- **Passage**:
The presence, however, of at least one relevant access control entry, such as the access control entry 260, whose access control is based on credential data, can prevent such difficulties. For example, as shown in the system 300 of FIG. 4, even if the user 310 logs on to the computing device 100 as the user 10, causing the operating system 134 of the computing device 100 to generate the same user token 20, the access control mechanisms implemented, such as by the operating system 134, can still prevent the user 310 from accessing the file 50 if the access control list 60 associated with the file 50 comprises at least one relevant access control entry, such as the access control entry 260, whose access control is based on credential data.

More specifically, the user 310 can, initially, attempt to access the file 50, such as by utilizing an application 40, or other relevant process of executing computer-executable instructions. Thus, as shown in the system 300 of FIG. 4, the user 310 can perform an access file action 301 that can cause the application 40 to utilize the operating system 134 to request access of the file 50, as shown by the access request 311. In response to the access request 311, the operating system 134 can utilize the above-described access check mechanisms 30 to verify that the application 40 that is requesting access is associated with a user token 20 that, when compared to the information in the access control list 60, will reveal that access is to be granted to the file 50. In the exemplary embodiment illustrated in the system 300 of FIG. 4, the comparison action 321 undertaken by the access check mechanisms 30 can, for example, find that the user token 20 does not comprise the relevant credential data required to access the file 50, such as specified by the access control entry 260 that was described in detail above.

For purposes of the present illustrative example, it is assumed that the access control entries 261 and 262 comprise information that is not relevant to the user token 20, such as, for example, specifying the access rights of users or user groups that are different from the user identified by the user token 20. By contrast, the access control entry 260 can be relevant to the user token 20, either by specifically enumerating the user identified by the user token 20, either directly or by membership within a group of users, or by enumerating all users, or otherwise not limiting the applicable users. In the former case, the access control entry 260 can require both that the user seeking to access the file 50 be a specific user or a member of specific user groups, and that the user be able to enter the credential data listed in that access control entry. In the latter case, the access control entry 260 can merely require that the user be able to enter the credential data, and that the provision of the correct credential data is sufficient to gain access to the file 50, irrespective of the specific user identified by the user token 20.

Collected data entries:
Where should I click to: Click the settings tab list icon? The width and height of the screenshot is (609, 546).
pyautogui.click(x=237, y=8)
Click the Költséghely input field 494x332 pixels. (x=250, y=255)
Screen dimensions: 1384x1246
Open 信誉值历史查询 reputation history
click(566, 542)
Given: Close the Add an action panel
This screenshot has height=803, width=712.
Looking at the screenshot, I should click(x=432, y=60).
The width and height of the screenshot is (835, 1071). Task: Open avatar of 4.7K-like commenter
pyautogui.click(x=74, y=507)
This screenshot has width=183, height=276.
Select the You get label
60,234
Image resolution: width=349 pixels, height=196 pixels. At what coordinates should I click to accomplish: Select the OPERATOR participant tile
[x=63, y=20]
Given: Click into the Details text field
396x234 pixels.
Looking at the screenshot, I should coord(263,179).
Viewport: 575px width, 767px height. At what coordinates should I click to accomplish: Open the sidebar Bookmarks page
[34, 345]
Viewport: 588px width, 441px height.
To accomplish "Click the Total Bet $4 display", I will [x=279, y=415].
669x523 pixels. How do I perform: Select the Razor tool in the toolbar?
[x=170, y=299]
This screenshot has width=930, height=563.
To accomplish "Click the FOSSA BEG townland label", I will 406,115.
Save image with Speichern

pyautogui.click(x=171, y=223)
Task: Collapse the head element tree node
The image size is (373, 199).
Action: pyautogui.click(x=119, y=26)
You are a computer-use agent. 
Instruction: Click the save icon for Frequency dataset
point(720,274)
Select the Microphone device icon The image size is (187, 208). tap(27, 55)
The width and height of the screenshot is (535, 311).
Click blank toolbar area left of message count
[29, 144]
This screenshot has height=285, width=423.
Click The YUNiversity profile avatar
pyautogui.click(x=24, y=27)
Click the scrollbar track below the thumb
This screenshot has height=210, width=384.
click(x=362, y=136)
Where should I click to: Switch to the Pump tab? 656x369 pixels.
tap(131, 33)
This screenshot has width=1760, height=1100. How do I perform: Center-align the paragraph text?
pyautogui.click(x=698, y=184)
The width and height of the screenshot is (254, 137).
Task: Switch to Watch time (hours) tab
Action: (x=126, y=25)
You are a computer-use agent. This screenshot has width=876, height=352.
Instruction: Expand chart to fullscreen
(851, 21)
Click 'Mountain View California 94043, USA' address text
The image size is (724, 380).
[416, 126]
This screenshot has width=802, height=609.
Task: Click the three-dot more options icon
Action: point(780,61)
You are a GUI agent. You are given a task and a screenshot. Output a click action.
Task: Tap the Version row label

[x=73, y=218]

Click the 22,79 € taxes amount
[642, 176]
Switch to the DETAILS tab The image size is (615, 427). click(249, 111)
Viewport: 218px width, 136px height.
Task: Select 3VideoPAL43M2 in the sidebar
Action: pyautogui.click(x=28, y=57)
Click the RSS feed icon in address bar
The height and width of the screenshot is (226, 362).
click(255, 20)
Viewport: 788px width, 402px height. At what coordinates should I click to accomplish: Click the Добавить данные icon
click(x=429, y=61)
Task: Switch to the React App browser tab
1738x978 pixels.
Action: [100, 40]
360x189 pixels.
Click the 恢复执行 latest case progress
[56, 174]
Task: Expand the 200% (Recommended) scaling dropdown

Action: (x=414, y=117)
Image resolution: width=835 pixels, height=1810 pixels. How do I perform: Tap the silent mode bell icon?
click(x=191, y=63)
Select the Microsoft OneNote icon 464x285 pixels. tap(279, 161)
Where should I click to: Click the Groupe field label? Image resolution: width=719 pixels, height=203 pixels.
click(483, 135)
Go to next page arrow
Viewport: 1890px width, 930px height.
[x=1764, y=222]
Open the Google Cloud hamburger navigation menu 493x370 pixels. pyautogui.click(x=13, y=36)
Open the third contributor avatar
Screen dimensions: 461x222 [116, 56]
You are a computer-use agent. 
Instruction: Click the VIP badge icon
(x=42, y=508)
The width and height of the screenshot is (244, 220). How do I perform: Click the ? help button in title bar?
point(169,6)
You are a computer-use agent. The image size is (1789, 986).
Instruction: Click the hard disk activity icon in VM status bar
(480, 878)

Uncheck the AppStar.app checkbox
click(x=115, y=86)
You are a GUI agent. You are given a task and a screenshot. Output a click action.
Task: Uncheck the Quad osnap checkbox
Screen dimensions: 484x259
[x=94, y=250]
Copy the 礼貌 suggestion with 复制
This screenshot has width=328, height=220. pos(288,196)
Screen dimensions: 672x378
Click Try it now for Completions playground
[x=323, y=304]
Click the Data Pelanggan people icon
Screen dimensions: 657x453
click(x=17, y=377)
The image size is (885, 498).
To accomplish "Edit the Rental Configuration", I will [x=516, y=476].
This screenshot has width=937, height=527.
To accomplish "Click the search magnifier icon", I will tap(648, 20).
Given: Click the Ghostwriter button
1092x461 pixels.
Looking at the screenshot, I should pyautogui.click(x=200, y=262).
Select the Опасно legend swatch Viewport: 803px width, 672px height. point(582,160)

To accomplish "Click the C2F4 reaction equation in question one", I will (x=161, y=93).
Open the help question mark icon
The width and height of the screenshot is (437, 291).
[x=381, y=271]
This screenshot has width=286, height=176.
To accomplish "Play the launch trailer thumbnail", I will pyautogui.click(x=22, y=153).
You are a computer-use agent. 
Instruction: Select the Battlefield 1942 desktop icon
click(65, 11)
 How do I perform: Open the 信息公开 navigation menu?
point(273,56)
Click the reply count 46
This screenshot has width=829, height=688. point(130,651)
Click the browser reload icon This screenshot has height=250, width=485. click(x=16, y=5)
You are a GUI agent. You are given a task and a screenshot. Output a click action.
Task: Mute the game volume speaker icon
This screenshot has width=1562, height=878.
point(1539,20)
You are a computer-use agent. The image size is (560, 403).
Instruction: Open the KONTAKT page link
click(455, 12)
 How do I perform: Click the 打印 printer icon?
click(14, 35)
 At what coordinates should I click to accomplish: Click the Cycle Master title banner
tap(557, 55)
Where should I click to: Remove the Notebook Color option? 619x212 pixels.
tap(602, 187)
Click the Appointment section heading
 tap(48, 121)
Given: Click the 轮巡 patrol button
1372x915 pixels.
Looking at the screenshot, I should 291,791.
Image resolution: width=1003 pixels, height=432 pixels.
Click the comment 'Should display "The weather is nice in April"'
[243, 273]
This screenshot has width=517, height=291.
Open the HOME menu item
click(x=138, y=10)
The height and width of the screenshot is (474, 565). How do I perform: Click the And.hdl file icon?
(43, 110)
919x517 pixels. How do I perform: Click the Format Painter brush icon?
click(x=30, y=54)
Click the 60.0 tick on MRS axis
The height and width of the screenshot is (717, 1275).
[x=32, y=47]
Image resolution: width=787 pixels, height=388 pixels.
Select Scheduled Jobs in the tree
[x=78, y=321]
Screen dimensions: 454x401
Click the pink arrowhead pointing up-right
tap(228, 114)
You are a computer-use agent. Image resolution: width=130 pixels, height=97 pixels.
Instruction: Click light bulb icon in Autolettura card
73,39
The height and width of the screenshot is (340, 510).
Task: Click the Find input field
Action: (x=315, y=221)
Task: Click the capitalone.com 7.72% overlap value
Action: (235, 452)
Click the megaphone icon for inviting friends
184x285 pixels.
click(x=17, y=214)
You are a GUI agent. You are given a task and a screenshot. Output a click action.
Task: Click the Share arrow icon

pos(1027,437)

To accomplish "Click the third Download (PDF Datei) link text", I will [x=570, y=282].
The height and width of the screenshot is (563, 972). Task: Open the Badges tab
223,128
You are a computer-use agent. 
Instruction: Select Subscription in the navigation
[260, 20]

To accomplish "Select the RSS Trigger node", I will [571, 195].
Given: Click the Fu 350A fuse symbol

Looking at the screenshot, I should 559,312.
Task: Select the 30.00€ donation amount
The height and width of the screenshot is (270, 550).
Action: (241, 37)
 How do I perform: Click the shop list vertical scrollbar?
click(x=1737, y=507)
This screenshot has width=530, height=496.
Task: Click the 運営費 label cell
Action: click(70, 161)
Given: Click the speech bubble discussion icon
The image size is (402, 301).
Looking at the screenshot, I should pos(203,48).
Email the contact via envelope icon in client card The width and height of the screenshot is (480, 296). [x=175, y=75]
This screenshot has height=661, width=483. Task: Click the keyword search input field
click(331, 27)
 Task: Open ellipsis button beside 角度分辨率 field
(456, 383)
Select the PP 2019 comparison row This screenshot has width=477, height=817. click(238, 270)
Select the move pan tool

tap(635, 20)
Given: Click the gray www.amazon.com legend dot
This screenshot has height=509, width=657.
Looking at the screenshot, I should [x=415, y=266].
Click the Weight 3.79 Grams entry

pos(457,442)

- **Given exercise 1**: List every access control entry that the passage on access control lists identifies by a reference number.
- **Given exercise 2**: Write a continuation of the passage on access control lists and credential data, starting after its final sentence.
None of the data entries is needed here.

- **Written answer 1**: access control entry 260, access control entry 261, access control entry 262

- **Written answer 2**:
Once the access check mechanisms 30 determine that: a relevant access control entry, such as the access control entry 260, exists for the user identified by the user token 20; that the relevant access control entry requires the provision of specific credential data; and that the user token 20 associated with the application 40, which is seeking to access the file 50, does not comprise the specific credential data, the access check mechanisms can return an access denied notification 331 to the application 40. The access denied notification 331 can differ from traditional access denied notifications in that it can further notify the application 40 that the access was denied because credential data was required and was not already part of the user token 20. Compatible applications, such as those that can support interfaces provided by an operating system implementing the above-described mechanisms, can recognize the specific type of access denial notification 331 and can request the required credential data from the user 310, such as by the request 341. In one embodiment, the request 341 can be provided via a user interface of the application 40, or of the operating system 134, such as can be displayed via the display device 191 shown in FIG. 2.

In response to the request 341, the user 310 can provide the credential data to the application 40, such as via the communication 351. As indicated previously, the provision of credential data, such as via the communication 351, can occur via traditional user input devices such as the mouse 181 or keyboard 182 shown in FIG. 2. As also indicated previously, the provision of credential data, such as via the communication 351, can also occur via specialized input devices, such as fingerprint readers, voiceprint scanners, smartcard readers, or other like devices that can be connected to the computing device 100 via the peripheral interface 180 shown in FIG. 2.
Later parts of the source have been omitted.